JOB |
Turn the lines running from the one with "At what coordinates" through the end of the listing below into a numbered list, skipping any blank lines. Leave the pictures out of your answer.

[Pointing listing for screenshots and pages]

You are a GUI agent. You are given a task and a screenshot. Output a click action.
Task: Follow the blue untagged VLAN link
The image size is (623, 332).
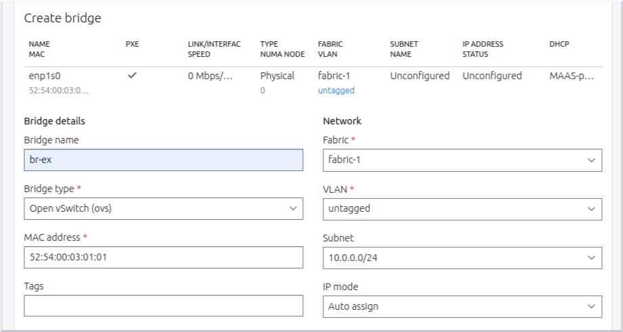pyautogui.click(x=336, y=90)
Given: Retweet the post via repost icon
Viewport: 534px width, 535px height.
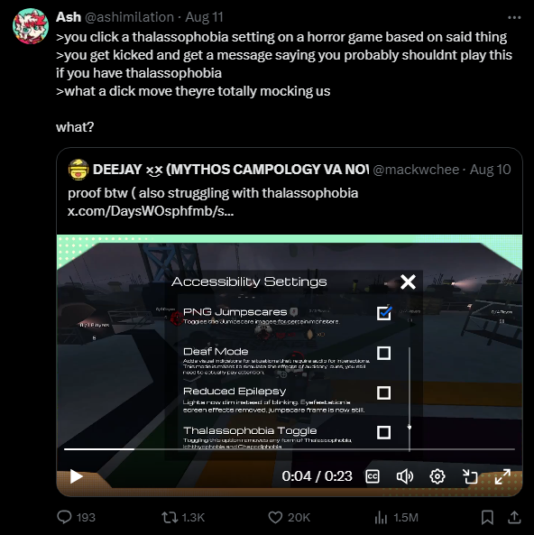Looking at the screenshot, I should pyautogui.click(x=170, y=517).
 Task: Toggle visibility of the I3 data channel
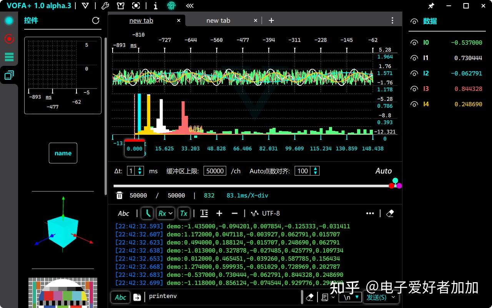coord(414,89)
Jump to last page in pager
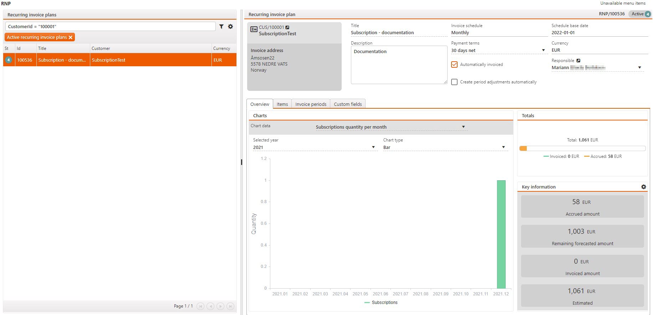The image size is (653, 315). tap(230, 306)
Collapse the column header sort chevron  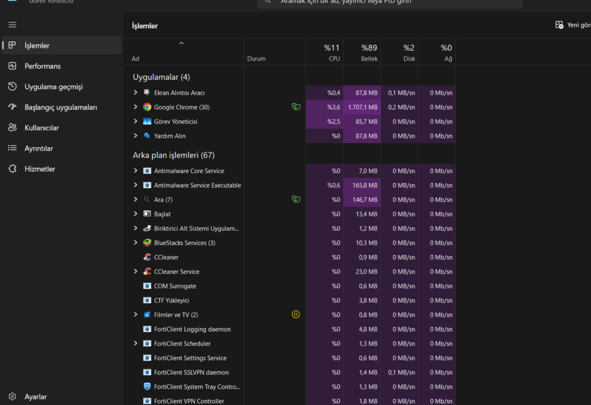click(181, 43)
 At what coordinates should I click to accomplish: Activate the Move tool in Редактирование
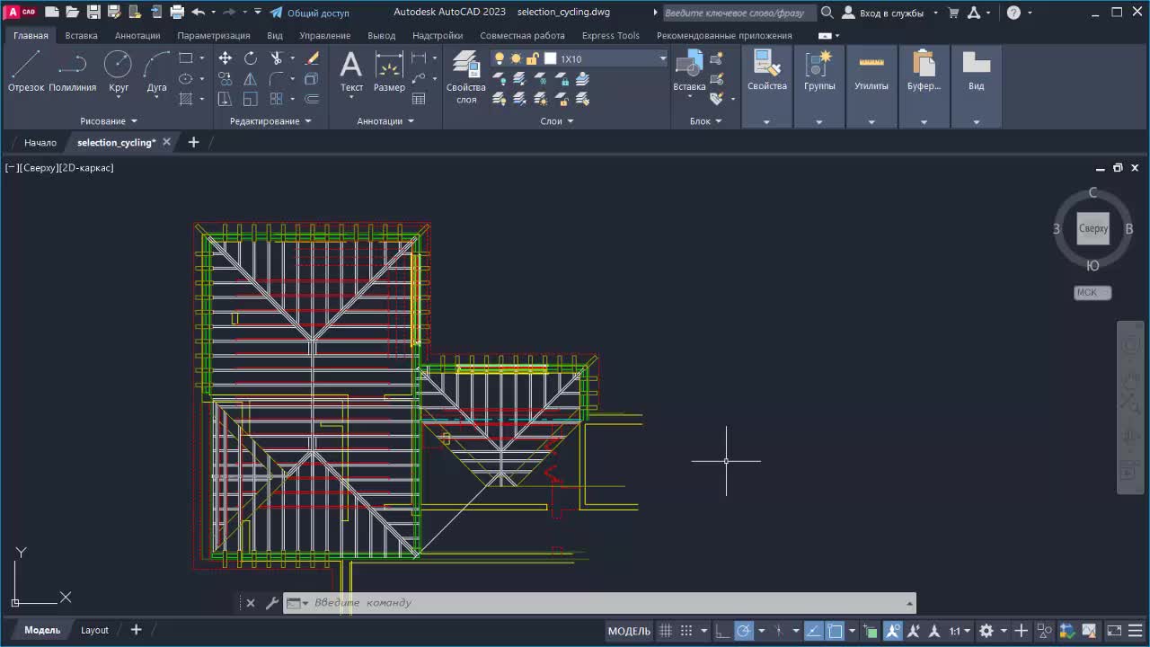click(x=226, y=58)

REPLY |
1.  At what coordinates should I click to accomplish: Activate the Move tool in Редактирование
2. click(x=226, y=58)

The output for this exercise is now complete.